Wednesday, March 27, 2013

Joy Unseen

     Almost three years ago, in June of 2010, I was hit by a truck while riding my bike home.  I don't know what happened because I was unconscious until I was in the ambulance.  My bike was destroyed.  I had a gash in my head and road rash on my shoulder and back.  I was in the emergency room for about three hours, and when I left I had seven staples in my head and an undiagnosed broken collar bone; it was a few days later when I learned that it was broken.
     This was a terrible situation, and it's my sincere belief that God saved my life that day.  Saved me from what could have been or should have been death.  And I believe I must have realized this at the time, because what I remember most about that night is that I was filled with joy.  Strange to think it, stranger still to say it, but the most vivid thing I remember about being in the ER with a busted head and shoulder is how my heart was full with the joy of the Lord.
      If there's one thing that a lot of Christians aren't experiencing in their lives it's joy.  Joy is a funny thing.  We tend to think of it as synonymous with happiness, or as a heightened sense of happiness, but joy and happiness are two different things.  Joy comes from God.  It is a spiritual state, just as peace is a spiritual state.  It's a thing we get from God that has no direct connection to our physical circumstances.  This is why I was able to be joyful while bleeding from the head in the ER.  It's why I had joy over the next couple of months as my insurance company worked out a settlement and my wife and I tried to stay sane between doctor's appointments and medical bills.  I wasn't happy about the pain, the expense, the stress.  But I had joy in spite of it all.
     Like most everything in this walk we call the Christian Life, joy requires the sustained practice that Paul describes in 2 Corinthians 4:18, that of fixing our eyes on the Lord.
"Therefore we do not lose heart. Though outwardly we are wasting away, yet inwardly we are being renewed day by day.  For our light and momentary troubles are achieving for us an eternal glory that far outweighs them all.  So we fix our eyes not on what is seen, but on what is unseen, since what is seen is temporary, but what is unseen is eternal." (2 Corinthians 4:16-18)

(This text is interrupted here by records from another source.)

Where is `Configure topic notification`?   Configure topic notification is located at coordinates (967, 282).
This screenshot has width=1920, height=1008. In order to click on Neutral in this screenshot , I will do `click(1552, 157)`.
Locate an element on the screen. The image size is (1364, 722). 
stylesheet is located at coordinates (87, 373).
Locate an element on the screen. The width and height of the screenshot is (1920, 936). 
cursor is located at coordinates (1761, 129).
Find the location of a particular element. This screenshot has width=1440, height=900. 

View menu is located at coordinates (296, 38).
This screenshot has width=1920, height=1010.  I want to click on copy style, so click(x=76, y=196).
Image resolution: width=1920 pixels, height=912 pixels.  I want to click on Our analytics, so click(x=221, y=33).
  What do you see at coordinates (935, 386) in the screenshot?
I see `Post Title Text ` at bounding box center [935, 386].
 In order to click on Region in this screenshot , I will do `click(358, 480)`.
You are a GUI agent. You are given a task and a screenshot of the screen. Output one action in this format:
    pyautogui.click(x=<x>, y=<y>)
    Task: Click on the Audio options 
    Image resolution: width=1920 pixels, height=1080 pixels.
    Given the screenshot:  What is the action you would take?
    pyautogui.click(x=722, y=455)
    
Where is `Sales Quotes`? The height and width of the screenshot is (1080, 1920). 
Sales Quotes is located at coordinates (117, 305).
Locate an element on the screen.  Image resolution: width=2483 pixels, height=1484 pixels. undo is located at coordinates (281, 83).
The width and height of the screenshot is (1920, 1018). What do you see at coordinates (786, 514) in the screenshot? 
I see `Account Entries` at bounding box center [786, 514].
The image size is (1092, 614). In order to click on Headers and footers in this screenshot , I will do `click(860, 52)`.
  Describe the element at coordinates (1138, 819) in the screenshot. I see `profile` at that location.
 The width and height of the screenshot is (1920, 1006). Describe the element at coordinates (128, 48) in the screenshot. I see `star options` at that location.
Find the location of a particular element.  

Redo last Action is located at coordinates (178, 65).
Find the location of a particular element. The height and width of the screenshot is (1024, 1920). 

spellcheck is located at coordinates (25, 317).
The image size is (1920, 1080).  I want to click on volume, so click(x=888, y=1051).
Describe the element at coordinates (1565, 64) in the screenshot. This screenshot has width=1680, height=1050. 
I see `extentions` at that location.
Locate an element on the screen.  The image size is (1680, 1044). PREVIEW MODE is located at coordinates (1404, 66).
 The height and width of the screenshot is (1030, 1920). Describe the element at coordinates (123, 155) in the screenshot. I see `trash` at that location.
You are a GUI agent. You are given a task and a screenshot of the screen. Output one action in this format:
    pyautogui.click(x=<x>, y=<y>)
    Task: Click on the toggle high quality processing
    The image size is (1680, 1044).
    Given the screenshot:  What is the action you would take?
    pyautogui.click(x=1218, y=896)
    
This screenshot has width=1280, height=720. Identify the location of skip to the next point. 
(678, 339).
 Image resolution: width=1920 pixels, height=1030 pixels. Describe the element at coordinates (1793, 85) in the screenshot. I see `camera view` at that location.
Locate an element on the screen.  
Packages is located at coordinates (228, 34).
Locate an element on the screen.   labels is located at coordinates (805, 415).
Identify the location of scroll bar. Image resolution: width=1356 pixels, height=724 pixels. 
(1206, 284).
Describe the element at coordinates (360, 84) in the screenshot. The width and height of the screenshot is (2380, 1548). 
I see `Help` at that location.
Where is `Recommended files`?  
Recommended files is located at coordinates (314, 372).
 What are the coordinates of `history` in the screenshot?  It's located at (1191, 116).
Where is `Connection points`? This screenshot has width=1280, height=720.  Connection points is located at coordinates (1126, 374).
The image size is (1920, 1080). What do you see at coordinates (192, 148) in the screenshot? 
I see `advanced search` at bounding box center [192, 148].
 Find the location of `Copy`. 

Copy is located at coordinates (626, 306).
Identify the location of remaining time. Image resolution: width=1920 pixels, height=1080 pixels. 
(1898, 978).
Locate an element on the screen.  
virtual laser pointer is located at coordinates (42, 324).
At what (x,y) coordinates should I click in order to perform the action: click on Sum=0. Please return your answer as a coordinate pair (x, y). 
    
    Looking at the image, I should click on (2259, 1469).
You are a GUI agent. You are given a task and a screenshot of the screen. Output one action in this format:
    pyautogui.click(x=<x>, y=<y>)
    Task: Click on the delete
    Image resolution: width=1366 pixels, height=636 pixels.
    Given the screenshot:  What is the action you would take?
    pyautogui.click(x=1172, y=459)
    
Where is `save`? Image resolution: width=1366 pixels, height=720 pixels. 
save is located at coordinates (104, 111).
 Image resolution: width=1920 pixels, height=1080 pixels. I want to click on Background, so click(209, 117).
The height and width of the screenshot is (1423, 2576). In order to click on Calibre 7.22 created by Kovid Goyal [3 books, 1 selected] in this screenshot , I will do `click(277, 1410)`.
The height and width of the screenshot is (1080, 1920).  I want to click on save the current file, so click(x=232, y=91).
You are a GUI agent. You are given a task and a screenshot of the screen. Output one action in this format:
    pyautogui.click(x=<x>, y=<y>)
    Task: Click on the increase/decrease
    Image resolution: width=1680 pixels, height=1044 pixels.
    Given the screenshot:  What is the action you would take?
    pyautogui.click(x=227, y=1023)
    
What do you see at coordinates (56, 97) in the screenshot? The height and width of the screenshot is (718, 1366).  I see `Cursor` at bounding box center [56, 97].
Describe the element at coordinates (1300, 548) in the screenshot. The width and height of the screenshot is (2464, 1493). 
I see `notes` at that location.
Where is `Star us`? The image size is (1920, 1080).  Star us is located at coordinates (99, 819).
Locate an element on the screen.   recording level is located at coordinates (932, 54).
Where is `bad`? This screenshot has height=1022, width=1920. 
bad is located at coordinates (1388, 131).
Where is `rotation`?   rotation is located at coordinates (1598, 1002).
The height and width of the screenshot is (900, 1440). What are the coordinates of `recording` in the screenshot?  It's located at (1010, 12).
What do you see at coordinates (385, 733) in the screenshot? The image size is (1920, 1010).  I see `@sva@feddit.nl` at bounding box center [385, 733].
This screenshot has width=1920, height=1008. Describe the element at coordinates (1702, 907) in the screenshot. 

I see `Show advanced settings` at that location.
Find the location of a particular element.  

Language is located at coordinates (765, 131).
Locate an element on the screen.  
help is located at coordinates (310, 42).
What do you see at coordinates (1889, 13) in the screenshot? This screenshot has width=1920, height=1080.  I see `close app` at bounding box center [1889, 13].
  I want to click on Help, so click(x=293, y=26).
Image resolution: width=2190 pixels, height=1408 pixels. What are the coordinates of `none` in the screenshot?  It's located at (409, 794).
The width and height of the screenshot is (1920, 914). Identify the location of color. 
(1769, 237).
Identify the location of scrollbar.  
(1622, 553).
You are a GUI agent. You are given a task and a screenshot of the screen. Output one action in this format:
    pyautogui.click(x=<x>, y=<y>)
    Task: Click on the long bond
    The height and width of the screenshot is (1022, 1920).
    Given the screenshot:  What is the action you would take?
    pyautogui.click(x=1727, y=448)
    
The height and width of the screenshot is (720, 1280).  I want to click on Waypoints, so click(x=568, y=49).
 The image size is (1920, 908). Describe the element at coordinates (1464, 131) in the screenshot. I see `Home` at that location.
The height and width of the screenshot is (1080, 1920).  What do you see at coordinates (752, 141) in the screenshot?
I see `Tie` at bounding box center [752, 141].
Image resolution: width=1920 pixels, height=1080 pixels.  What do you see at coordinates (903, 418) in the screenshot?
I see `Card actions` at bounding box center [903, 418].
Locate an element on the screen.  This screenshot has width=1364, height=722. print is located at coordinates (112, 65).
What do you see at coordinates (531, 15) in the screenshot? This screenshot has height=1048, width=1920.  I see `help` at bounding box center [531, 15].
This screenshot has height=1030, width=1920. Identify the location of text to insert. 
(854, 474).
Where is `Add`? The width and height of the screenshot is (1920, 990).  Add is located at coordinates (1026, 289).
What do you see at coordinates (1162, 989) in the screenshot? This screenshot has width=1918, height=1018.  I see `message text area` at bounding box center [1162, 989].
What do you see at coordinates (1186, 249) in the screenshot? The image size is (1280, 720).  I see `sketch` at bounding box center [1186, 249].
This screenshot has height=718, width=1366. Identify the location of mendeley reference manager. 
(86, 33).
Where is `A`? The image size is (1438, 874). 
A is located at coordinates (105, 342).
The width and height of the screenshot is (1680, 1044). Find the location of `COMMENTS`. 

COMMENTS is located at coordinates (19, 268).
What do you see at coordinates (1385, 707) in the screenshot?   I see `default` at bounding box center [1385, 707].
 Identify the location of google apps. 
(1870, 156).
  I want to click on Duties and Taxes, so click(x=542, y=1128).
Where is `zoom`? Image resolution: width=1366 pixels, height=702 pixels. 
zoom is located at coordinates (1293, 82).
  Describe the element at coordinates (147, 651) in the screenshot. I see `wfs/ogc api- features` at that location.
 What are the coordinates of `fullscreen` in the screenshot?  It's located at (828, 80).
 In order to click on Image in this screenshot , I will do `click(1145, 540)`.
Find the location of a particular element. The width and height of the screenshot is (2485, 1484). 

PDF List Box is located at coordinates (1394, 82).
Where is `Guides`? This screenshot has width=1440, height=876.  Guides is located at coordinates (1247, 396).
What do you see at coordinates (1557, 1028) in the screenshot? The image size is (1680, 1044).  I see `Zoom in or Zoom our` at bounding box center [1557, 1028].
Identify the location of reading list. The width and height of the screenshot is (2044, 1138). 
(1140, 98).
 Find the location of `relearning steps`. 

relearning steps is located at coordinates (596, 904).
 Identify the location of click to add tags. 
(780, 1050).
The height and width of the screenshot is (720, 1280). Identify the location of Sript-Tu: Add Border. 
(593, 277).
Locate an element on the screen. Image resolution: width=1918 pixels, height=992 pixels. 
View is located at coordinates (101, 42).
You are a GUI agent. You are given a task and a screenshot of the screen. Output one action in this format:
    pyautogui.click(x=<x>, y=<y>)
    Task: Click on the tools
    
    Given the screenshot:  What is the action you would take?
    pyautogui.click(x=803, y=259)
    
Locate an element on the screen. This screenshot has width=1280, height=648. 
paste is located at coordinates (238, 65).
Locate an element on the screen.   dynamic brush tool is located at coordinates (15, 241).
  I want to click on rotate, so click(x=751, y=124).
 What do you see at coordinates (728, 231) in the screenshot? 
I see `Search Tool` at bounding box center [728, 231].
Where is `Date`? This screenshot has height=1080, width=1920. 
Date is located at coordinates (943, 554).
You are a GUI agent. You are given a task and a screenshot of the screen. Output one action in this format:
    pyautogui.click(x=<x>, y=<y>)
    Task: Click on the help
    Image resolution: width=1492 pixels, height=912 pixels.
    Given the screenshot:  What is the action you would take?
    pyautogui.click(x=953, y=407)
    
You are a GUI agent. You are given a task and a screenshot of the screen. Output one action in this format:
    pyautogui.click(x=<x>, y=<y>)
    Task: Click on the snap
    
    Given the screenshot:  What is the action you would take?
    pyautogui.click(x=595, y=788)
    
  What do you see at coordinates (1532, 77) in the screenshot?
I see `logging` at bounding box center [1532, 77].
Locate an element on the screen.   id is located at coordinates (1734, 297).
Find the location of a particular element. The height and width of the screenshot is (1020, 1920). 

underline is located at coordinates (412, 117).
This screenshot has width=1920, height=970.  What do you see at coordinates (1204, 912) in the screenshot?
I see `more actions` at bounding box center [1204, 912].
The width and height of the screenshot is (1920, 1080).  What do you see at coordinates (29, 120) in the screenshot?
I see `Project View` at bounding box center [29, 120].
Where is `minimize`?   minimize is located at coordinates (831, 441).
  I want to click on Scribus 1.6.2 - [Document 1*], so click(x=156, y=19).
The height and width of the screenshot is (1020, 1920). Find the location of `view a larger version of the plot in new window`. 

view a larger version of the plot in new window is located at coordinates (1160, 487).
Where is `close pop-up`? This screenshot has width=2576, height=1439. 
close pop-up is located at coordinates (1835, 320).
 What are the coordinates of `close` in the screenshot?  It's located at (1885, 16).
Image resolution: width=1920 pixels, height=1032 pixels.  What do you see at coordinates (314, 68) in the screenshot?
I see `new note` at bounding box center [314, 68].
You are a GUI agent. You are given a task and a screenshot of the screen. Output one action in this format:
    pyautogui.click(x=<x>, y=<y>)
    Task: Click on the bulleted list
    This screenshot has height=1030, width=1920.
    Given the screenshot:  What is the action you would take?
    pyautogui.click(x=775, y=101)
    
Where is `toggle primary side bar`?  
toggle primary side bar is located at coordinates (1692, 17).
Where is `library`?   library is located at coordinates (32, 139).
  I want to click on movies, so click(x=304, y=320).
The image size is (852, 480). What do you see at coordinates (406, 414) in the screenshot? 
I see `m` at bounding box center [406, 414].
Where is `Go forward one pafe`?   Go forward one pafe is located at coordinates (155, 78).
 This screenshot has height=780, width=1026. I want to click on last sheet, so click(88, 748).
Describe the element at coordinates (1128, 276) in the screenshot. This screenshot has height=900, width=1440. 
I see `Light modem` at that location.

  We have joy in our life when we're focused on the right things.  Ironically the right thing to focus on is "that which is unseen," which must mean that, though unseen, we can still fixate on them.  It's tricky.  When I was in the hospital, there were many things to fix my eyes on: the nurses and doctors, the MRI machine, the cuts and bruises and breaks on my body.  But for some reason the unseen caught my attention and I looked there instead.  It was so much more rewarding to look at God and His goodness in the middle of my light and momentary trouble, rather than to stare at that very trouble and wonder, Now what?      If as the scripture says "The joy of the Lord is my strength," then without His joy I'm going to be weak.  Such has been the case in my life.  Regardless of circumstances, good or bad, I have found that this is always true: when I lean on the Lord and walk in His joy, I make it.  I get through the stressful times, the uncertain times, the times when money is tight or the arguments are plentiful.  I have the strength to continue in life because I have a strength that is not my own.  In fact, it is precisely in some of my darkest times that I can look back and see that I experienced the most consistent joy.  I had joy in spite of the circumstances because I always had God in the midst of the circumstances.      We are especially prone to forget this, but all we need in this life is to consistently fix our eyes on the Lord.